10/10/2014 05:58 EDT | Updated 12/10/2014 05:59 EST

Owner of two hockey teams should be fined $300,000 for breaking laws:B.C. lawyer

KAMLOOPS, B.C. - Damage to a fish habitat should cost the millionaire owner of two hockey teams and his company $300,000, a Crown lawyer has told a sentencing hearing.

Digby Kier said Tom Gaglardi had no regard for a fish habitat when he renovated his vacation home on Kamloops Lake in 2010.

Gaglardi, who owns the NHL's Dallas Stars and the WHL's Kamloops Blazers, and Northland Properties were each convicted in August of two counts of harmful alteration of a fish habitat — 2,400 square metres of shoreline area.

The work involved a five-bedroom, two-bathroom addition to an existing bungalow known as Tom's Shack and included extensive landscaping work, a 50-vehicle parking lot and the construction of a boat launch.

"Both defendants were well aware they were trying to keep a low profile and, if they got caught, they were going to seek forgiveness," Kier said Friday.

"That's what you have today — them seeking forgiveness," he told provincial court Judge Stephen Harrison.

"Show this corporation and Tom Gaglardi that they cannot ride roughshod over the laws of Canada and escape without anything being done to them."

Kier said Kamloops Lake is a significant stop for juvenile salmon on their way from the Interior to the Pacific Ocean. It's the last lake on the Thompson River system before flowing into the fast-moving Fraser River, he noted, and is an important feeding stop for young salmon.

Kier said neither Gaglardi nor Northland obtained a building permit for any of the renovation work, adding it will take 40 to 50 years for the fish habitat to return to its healthy state.

Defence lawyer Rob Bruneau said a $300,000 fine is excessive given previous sentences for similar offences and asked for a fine of $50,000 to $75,000.

"Mr. Gaglardi should not be penalized for his financial set in life," Bruneau said.

"Just because we're dealing with an extremely wealthy family doesn't mean we should raise the fine."

Bruneau said Gaglardi's embarrassment by the trial should be a factor in sentencing.

"Certainly, in the court of public opinion, he will continue to suffer because of these circumstances."

### Entries shown
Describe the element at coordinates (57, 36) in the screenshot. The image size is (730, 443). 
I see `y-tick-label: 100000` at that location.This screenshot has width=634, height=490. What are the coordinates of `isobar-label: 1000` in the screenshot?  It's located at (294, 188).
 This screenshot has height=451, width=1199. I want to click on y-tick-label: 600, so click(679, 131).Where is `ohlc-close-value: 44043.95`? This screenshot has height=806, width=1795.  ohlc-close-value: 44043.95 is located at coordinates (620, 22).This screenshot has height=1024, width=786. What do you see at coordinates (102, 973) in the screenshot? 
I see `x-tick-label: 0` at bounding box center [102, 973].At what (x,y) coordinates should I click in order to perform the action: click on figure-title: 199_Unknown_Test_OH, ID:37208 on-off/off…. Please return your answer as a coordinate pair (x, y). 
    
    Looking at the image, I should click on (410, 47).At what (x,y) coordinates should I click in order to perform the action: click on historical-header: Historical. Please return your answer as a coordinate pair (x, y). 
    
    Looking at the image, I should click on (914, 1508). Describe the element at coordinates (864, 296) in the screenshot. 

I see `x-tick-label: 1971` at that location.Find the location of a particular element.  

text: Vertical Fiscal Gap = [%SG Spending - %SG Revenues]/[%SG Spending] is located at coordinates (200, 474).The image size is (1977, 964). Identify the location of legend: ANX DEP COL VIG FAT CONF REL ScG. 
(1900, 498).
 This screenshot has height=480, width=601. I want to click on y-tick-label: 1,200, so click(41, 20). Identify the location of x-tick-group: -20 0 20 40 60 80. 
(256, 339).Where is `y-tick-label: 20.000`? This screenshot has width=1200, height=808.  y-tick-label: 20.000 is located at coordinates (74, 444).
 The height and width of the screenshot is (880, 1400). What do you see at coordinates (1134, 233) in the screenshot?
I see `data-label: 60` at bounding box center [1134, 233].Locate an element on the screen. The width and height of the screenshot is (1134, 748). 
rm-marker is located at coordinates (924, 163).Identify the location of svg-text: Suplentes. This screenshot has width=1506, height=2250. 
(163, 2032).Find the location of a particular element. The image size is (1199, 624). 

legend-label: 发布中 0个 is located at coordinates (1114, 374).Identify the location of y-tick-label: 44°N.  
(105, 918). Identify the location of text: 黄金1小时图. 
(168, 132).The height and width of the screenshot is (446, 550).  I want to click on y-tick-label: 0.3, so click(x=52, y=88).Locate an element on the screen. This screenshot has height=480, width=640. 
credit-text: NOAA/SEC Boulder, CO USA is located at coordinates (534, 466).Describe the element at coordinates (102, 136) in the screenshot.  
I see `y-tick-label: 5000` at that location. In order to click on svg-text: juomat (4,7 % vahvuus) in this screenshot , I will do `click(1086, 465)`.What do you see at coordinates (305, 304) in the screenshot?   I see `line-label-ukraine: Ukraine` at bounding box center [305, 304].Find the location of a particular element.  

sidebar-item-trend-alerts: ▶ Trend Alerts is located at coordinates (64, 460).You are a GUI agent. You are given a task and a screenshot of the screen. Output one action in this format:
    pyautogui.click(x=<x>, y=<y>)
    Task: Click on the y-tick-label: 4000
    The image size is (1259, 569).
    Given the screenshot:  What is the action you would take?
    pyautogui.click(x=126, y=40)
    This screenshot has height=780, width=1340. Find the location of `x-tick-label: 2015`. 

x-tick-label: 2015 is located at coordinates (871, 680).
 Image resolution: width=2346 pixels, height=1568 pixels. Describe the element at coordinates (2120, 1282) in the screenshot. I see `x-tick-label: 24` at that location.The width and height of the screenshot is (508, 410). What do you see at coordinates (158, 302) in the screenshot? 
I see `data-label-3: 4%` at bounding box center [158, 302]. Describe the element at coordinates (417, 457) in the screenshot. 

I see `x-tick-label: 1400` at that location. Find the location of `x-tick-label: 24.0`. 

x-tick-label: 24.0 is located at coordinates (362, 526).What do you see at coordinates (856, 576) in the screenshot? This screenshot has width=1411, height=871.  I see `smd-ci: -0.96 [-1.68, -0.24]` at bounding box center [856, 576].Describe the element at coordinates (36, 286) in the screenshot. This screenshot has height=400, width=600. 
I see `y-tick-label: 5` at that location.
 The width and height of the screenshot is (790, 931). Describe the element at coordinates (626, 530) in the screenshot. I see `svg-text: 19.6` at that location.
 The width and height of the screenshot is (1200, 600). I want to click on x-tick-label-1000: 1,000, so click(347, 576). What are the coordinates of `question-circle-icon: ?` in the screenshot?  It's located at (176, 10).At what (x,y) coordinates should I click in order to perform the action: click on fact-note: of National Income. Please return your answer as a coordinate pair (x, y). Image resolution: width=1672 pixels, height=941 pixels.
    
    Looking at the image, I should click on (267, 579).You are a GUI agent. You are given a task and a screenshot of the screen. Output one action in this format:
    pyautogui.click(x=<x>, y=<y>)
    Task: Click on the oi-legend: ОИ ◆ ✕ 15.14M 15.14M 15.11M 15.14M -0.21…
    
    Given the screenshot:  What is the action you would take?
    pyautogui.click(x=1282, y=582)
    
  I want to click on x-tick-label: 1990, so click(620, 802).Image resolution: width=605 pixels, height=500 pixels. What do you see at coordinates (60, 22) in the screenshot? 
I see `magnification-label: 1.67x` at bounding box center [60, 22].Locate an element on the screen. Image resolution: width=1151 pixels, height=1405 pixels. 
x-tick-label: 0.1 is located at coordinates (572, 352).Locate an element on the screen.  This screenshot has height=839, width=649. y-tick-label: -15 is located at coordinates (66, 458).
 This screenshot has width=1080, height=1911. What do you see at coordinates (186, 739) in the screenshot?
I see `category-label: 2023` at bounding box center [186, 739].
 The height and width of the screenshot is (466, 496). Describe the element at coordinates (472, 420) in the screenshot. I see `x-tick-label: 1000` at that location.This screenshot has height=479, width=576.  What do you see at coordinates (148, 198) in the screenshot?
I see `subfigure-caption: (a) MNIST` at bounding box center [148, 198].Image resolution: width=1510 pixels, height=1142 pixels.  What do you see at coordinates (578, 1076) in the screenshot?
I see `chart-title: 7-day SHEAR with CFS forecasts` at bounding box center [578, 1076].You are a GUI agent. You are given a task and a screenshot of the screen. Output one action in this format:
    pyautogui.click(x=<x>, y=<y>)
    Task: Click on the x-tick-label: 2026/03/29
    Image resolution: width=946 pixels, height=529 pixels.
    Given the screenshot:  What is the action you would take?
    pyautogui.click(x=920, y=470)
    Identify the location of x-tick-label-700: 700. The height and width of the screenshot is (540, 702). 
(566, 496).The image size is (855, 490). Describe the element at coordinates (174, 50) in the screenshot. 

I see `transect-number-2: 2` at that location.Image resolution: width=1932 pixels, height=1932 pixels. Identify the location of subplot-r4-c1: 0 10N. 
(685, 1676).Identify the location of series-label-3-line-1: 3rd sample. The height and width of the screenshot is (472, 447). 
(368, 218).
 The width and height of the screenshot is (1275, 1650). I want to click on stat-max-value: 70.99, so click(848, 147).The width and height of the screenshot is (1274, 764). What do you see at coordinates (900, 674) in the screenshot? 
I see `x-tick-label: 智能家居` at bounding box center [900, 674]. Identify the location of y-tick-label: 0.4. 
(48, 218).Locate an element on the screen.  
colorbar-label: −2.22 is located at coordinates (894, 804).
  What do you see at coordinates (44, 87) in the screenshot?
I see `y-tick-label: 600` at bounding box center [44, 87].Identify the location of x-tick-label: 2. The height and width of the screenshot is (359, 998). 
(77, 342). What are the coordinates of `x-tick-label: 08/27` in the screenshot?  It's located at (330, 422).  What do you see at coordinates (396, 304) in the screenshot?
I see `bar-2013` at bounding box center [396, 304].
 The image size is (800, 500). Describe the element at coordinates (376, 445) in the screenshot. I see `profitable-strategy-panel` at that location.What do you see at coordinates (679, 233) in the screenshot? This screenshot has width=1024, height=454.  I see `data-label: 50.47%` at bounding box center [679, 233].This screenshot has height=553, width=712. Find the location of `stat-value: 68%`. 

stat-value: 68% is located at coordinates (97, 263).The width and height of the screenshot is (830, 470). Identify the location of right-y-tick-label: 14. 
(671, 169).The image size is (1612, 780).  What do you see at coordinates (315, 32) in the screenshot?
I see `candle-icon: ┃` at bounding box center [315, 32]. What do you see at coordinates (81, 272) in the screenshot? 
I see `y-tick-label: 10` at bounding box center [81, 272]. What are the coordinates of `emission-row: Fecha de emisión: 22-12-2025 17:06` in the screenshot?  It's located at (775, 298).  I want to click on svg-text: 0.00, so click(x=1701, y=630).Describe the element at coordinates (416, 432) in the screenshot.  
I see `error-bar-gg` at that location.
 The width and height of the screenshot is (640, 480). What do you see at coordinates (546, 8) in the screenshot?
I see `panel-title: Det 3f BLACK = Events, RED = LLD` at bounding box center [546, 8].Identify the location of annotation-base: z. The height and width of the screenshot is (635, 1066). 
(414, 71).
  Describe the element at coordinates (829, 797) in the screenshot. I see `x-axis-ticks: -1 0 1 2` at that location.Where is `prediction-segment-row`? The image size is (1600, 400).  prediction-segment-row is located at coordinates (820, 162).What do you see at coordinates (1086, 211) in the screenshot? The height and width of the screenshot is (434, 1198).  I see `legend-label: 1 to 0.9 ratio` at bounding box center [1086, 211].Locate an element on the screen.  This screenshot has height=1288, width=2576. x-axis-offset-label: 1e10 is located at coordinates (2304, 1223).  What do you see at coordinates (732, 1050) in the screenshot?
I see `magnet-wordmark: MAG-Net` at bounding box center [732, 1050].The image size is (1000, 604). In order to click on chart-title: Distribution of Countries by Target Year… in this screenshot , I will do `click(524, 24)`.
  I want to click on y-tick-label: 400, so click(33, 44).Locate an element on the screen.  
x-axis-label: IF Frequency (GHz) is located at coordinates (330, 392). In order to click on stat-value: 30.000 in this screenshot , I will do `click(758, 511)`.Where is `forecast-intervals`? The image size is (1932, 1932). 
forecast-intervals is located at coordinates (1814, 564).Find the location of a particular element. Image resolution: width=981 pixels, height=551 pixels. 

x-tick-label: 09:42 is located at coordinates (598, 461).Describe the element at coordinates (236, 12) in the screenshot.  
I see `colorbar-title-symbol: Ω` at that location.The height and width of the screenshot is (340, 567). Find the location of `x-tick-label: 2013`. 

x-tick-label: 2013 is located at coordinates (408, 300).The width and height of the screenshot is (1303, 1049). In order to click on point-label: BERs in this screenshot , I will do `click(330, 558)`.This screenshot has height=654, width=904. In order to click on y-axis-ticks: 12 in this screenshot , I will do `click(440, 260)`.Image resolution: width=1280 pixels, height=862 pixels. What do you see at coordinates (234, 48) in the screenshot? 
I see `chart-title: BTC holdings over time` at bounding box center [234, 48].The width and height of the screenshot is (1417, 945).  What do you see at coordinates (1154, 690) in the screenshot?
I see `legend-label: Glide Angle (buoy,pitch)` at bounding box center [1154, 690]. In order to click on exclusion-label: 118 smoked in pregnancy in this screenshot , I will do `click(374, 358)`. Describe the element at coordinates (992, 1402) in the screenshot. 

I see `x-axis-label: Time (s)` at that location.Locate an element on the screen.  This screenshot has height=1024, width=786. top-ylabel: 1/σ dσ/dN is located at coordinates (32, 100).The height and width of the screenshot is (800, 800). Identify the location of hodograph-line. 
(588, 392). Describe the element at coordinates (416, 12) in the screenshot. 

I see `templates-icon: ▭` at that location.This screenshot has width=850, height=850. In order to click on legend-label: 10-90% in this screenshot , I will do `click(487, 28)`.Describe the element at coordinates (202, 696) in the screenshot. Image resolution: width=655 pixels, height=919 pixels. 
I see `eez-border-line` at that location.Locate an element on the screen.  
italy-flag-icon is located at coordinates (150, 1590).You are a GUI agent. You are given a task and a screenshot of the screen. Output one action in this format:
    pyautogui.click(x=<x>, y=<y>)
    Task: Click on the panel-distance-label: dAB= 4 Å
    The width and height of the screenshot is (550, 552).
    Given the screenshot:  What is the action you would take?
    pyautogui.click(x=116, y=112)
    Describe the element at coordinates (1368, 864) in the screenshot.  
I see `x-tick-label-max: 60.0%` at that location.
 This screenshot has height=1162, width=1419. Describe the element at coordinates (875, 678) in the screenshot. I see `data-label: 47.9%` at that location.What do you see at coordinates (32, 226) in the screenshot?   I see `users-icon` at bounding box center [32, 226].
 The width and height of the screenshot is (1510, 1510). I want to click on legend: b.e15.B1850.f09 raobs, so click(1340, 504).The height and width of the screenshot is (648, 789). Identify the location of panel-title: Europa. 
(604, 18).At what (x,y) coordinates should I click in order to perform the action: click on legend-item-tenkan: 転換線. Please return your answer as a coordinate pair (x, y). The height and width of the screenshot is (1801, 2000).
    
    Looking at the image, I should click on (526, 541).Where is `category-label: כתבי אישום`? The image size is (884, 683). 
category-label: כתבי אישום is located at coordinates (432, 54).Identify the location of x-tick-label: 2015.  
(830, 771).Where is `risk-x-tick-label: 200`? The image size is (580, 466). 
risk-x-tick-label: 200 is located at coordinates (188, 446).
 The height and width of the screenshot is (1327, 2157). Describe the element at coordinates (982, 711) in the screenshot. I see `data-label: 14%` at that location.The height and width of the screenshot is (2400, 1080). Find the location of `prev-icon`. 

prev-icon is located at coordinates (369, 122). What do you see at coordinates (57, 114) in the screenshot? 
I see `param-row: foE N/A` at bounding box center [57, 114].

### Task to complete
Write the next few paragraphs of the news report on the sentencing hearing over the damaged fish habitat at Kamloops Lake, starting after its final sentence.

### Written reply
A $300,000 fine was the maximum allowed under the Federal Fisheries Act when the offences took place. It is now $1 million.

During his trial, Gaglardi attempted to pin the blame for the work on ex-Northland employee Jim Parks.

However, Parks testified he was just following orders, which ultimately came from Gaglardi.

Parks said he was ordered to throw his computer hard drive in the lake once federal authorities began investigating the renovation work.

He testified he was also asked to remove Northland's logo from the site blueprint.

Kier described the work, and the attempted coverup, as the "blatant, blatant, blatant" actions of a "privileged family."

"Really, it strikes to the very heart of what society expects of corporate citizens and private citizens who have done so well. This was a very massive, massive endeavour by the corporation and Tom Gaglardi to make this thing a showpiece on the lake," Kier said.

"They're going to have 50 parking spots and sweeping views of the area — and nothing for the fish. The fish were compromised and they still are."

During the trial, Gaglardi often appeared unfazed by the proceedings and was seen jotting down Dallas Stars line combinations in a notebook and attempting to hide the use of his iPhone from court sheriffs.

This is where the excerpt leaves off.